TD Cowen diz que projetos de lei sobre mercado de previsões provavelmente não serão aprovados este ano e aponta eleição de 2028 como 'ameaça real'
Os legisladores dos EUA apresentaram uma série de projetos de lei neste mês direcionados aos mercados de previsão, mas nenhum deles deve ser aprovado este ano, de acordo com o banco de investimentos TD Cowen, que apontou a eleição de 2028 como o maior risco para o setor.
"O risco em Washington está aumentando para os mercados de previsão com o Congresso considerando projetos de lei relacionados a eventos esportivos, ações do governo, terrorismo e guerra", disse Jaret Seiberg, diretor administrativo do Washington Research Group do TD Cowen, em uma nota publicada na segunda-feira. "Consideramos esses projetos principalmente como mensagens políticas e não vemos um caminho para que sejam transformados em lei neste Congresso. A verdadeira ameaça, em nossa visão, é a eleição presidencial de 2028, dado o consenso bipartidário sobre preocupações de contratos de eventos substituírem as leis estaduais de jogos."
Três projetos de lei direcionados aos mercados de previsão foram apresentados este mês, propondo uma ampla variedade de restrições. Na segunda-feira, uma dupla bipartidária de senadores dos EUA — John Curtis (R., Utah) e Adam Schiff (D., Calif.) — apresentou uma legislação para proibir entidades reguladas pela Commodity Futures Trading Commission, incluindo as exchanges de mercados de previsão Kalshi e a plataforma dos EUA da Polymarket, de listar contratos relacionados a eventos esportivos. O projeto também busca proibir "jogos de estilo cassino" nas plataformas.
Outro projeto, apresentado pelo senador Chris Murphy e pelos deputados Gabe Amo, Greg Caesar e Yassamin Anasari — todos democratas — introduziu uma legislação em 18 de março que impediria apostas sobre ações do governo, terrorismo, guerra, assassinatos e eventos em que o participante do contrato conheça o resultado antecipadamente.
Separadamente, os senadores democratas Richard Blumenthal e Andy Kim apresentaram uma legislação em 11 de março para regular de forma mais ampla os mercados de previsão, incluindo permitir que os estados supervisionem tais contratos e imponham regras como proibição de negociações internas e padrões mínimos de publicidade.
Apesar dessa onda de atividades, Seiberg afirmou que não existe um caminho viável para que esses projetos sejam transformados em lei neste Congresso.
Mesmo que a legislação avance, Seiberg espera que o presidente Donald Trump vete, dado o apoio de sua administração aos mercados de previsão.
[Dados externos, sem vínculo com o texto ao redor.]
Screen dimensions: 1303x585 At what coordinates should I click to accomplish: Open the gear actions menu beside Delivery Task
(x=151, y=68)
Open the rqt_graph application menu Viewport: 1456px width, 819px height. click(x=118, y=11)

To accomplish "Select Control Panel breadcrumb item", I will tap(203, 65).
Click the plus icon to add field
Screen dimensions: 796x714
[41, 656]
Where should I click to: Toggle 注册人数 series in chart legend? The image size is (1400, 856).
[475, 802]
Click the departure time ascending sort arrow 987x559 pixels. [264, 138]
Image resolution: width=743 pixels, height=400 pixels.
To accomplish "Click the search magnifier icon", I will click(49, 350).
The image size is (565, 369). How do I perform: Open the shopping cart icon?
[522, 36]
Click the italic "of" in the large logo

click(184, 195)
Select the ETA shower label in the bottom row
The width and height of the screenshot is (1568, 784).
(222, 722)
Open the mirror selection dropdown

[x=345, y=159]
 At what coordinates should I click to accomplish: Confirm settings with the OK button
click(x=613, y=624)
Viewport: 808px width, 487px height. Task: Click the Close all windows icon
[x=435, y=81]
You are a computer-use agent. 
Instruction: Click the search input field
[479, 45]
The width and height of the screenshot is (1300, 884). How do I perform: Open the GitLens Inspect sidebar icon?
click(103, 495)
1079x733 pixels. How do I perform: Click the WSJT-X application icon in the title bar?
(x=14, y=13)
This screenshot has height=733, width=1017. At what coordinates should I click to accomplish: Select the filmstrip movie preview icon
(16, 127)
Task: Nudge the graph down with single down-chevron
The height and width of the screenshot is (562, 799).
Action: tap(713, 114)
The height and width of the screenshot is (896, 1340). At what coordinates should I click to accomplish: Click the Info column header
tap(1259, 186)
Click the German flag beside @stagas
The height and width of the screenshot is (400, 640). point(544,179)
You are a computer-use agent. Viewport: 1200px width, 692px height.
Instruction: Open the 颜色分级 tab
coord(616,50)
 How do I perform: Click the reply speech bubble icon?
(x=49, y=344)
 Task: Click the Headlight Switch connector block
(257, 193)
Ele também afirmou que não vê uma chance para o Congresso garantir a maioria de dois terços necessária para superar um veto.
Ao mesmo tempo, disputas legais já estão em andamento. Diversos estados dos EUA — incluindo Nevada, Utah, Arizona, Iowa, Ohio, Nova York, Nova Jersey e Maryland — estão envolvidos em disputas com plataformas de mercados de previsão sobre se tais contratos são permitidos pelas leis vigentes, destacando as crescentes tensões entre reguladores estaduais e o setor.
Embora o risco legislativo de curto prazo pareça limitado, Seiberg afirmou que a perspectiva de longo prazo é mais incerta.
"Acreditamos que o verdadeiro problema é que os mercados de previsão parecem estar calculando que, se conseguirem se estabelecer bem nos próximos três anos, o resultado da eleição presidencial de 2028 não importará porque os mercados de previsão estarão avançados demais para serem desmantelados", escreveu Seiberg. "Essa estratégia pode não funcionar, já que muitos democratas no Congresso parecem preocupados com a expansão nacional dos mercados de previsão enquanto alguns republicanos enxergam isso como uma disputa sobre o direito dos estados regulamentarem apostas esportivas."
"É por isso que o risco de políticas é elevado para os mercados de previsão, mesmo que a legislação deste ano não avance", concluiu Seiberg.